** PROBLEM REQUIREMENTS **
Extract each line of the material that follows exactly and omit its pictures.

** RECORDS FOR THE TASK **

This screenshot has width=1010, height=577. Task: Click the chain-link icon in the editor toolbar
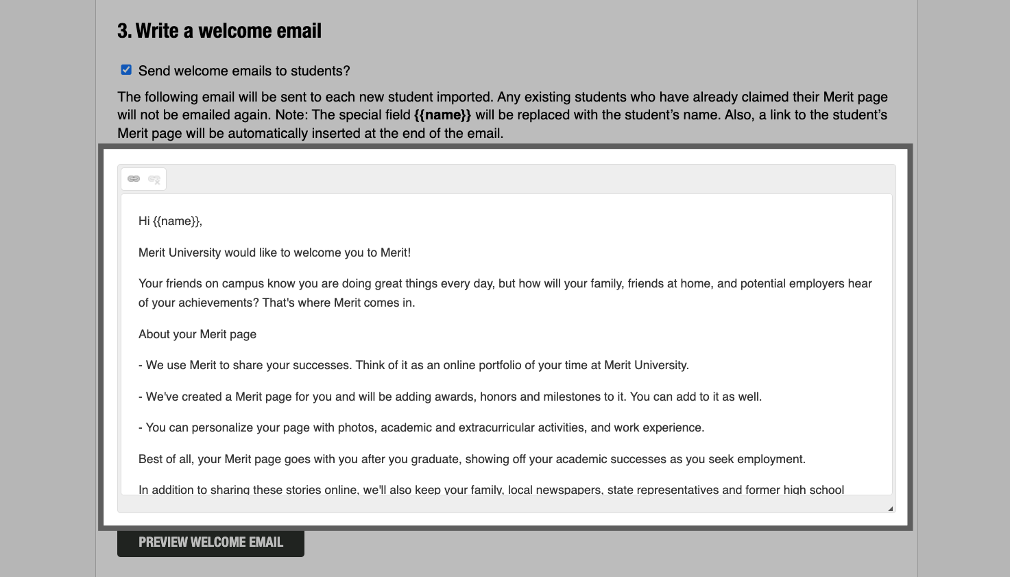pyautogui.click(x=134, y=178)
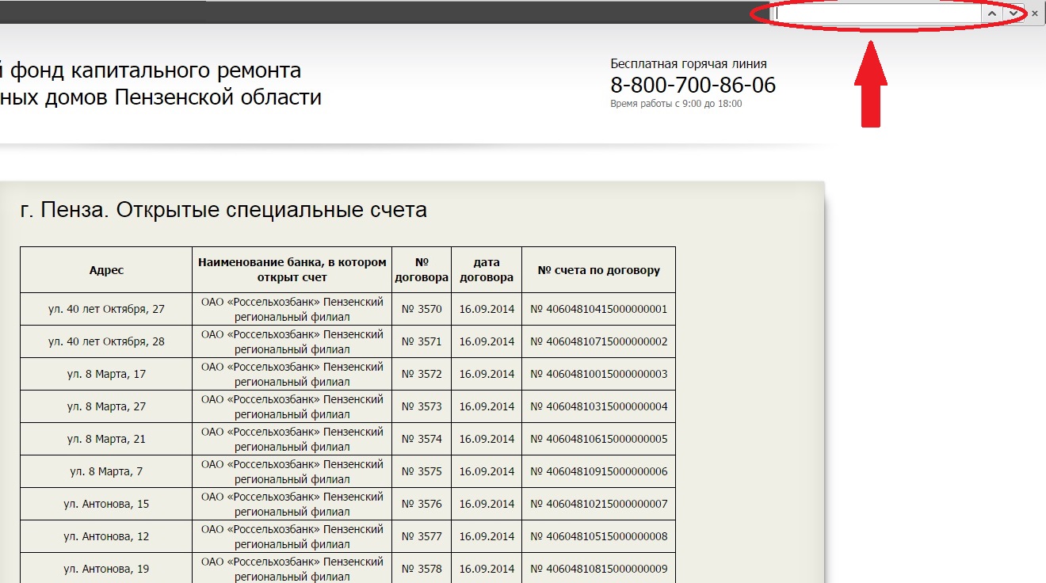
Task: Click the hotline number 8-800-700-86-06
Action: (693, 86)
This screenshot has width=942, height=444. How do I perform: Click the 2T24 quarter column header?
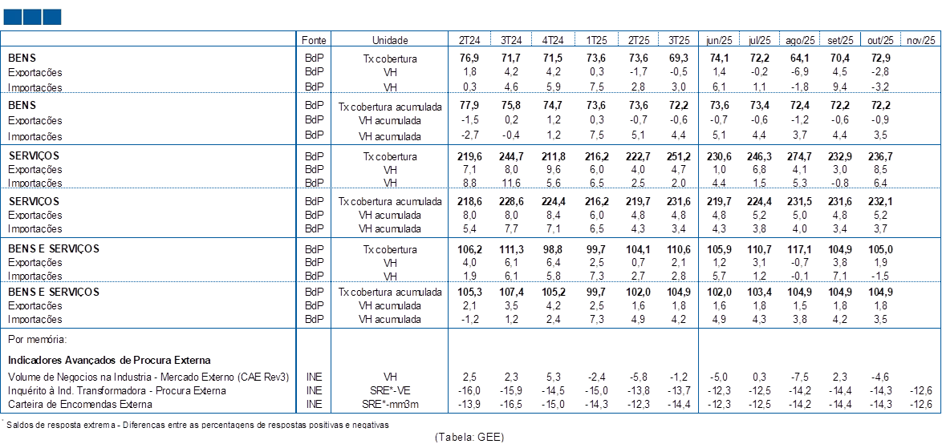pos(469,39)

** SOLUTION TO THIS PROBLEM **
This screenshot has width=1010, height=577. Task: Click the chain-link icon in the editor toolbar
pyautogui.click(x=134, y=178)
Task: Click the hotline number 8-800-700-86-06
Action: (693, 86)
This screenshot has width=942, height=444. How do I perform: Click the 2T24 quarter column header?
pos(469,39)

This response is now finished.